__PROVIDED PASSAGE__
--

Search engines allow users to input a search term of interest, and retrieve webpages having relevance to that term. Typically, this involves comparing a user specified search term with records in a database, the records representing pages of the World Wide Web.
Given the very large quantity of information that can now be accessed, considerable work has been done to generate effective ways of retrieving pages which are genuinely relevant to a user's requirements. In particular, considerable research effort has been expended in attempting to provide authoritative pages in response to a query, rather than pages which have little authority. For this reason, many search engines now use the page rank algorithm such that pages which are referenced from a large number of other pages are preferred to pages which are referenced from relatively few pages. That is, the page rank algorithm works on an assumption that pages which are referenced widely must be of some authoritative value. Algorithms based upon the page rank algorithm are described in EP1,517,250 (Microsoft Corporation). Although methods based upon the rank algorithm have been found to be effective, such methods typically return too many pages.
Although such methods provided by the prior art do allow user to locate pages of interest there is still a need for improved ways of determining information which is genuinely useful to a particular user.
In addition to search engines into which a user types a particular search term, the Internet provides so called directory services in which a user selects a particular category and is presented with pages pertinent to that category. Although the user is presented with a different interface it will be appreciated that such directory services can be implemented in a similar way to search engines, given that in practice a particular category selected by a user has a plurality of key words associated with it and those key words can be compared to particular webpages in a similar manner to that used by search engines as described above.

--

__PROVIDED MATERIAL__
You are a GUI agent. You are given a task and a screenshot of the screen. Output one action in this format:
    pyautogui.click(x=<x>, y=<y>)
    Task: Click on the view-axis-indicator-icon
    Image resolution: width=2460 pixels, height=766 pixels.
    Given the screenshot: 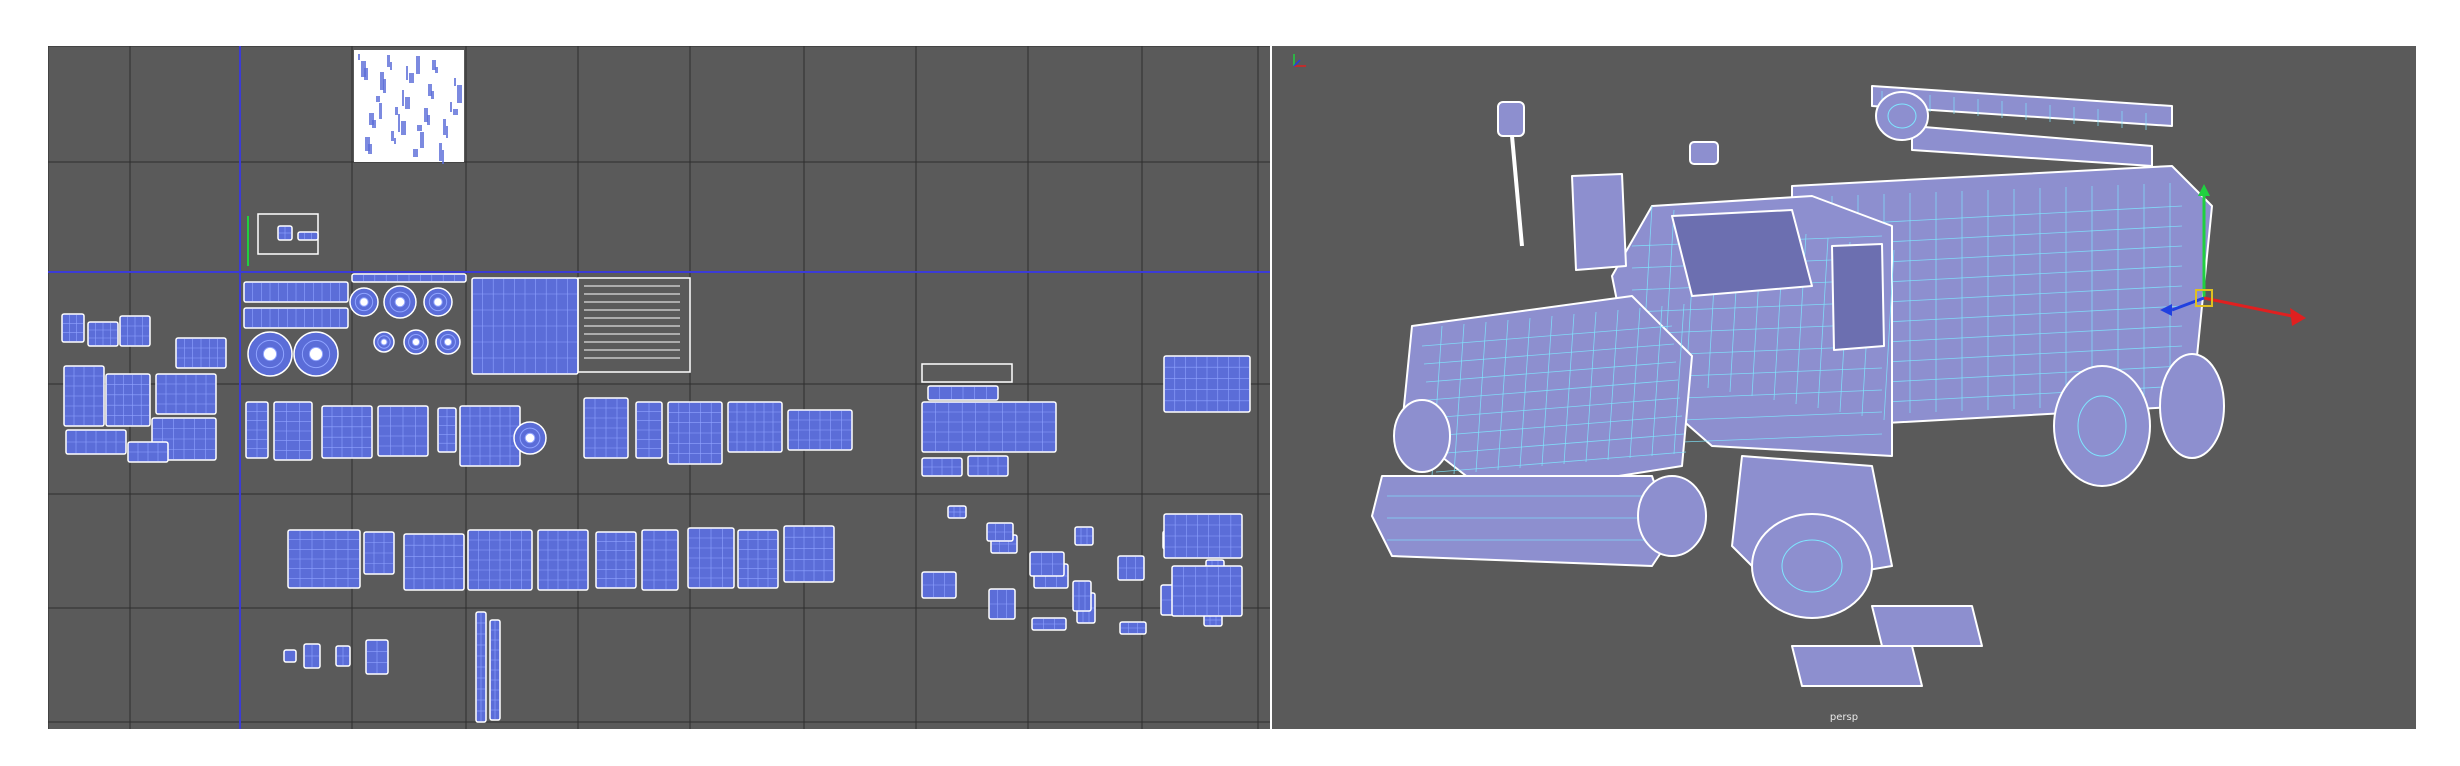 What is the action you would take?
    pyautogui.click(x=1300, y=60)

--

__TASKS FOR THIS EXERCISE__
1/ Convert the rows into a numbered list, beginning at the first line of the rows and stopping after the line containing "Image resolution: width=2460", and leave out any blank lines.
2/ Carry on the passage on search engines from where it stops.
The rows have no connection to the passage on search engines.

__SET OF ANSWERS__
1/
1. You are a GUI agent. You are given a task and a screenshot of the screen. Output one action in this format:
2.     pyautogui.click(x=<x>, y=<y>)
3.     Task: Click on the view-axis-indicator-icon
4.     Image resolution: width=2460 pixels, height=766 pixels.

2/
In the light of the foregoing it will be appreciated that there is a need for reliable and robust searching methods.
It is an object of the present invention to obviate or mitigate at least some of the problems set out above.
According to an aspect of the present invention, there is provided, a computer-implemented method and apparatus for generating data indicating relevance of a first object to a particular criterion. The method comprises identifying a plurality of second objects referenced by said first object, determining the relevance of each of said plurality of second objects to the particular criterion, and generating data indicating the relevance of the first object based upon said determination.
Thus, the invention provides a mechanism by which the relevance of a particular object to a particular criterion is based upon objects which are referred to by the particular object. Where objects are linked in a meaningful manner it will be appreciated that the invention allows meaning captured by links to be effectively exploited.
The term object is used broadly to cover any item or collection of information. The invention has particular applicability when the objects are webpages, where references take the form of hyperlinks. Here, it is preferred that the first object is associated with a first domain while the second object is associated with a second domain. The first object is likely to reference third objects which are also associated with the first domain. Hyperlinks to the third objects may be processed to obtain further detail relating to the relevance of the first object to the particular criterion. In this way, information indicating the relevance of a particular webpage to a particular criterion is obtained by processing the content of referenced pages associated with other domains, whilst processing hyperlinks referencing pages within the domain of the first webpage.
When hyperlinks are processed to determine relevance, this can be done in any convenient way. For example the anchor text or <alt> tag of a hyperlink may be processed with reference to the criterion.
The criterion may be based upon user input. The method may further comprise receiving textual input data, and generating said criterion based upon said textual input data. Alternatively, the method may comprise receiving input data representing user selection of one of a plurality of categories and determining one or more criteria based upon said category.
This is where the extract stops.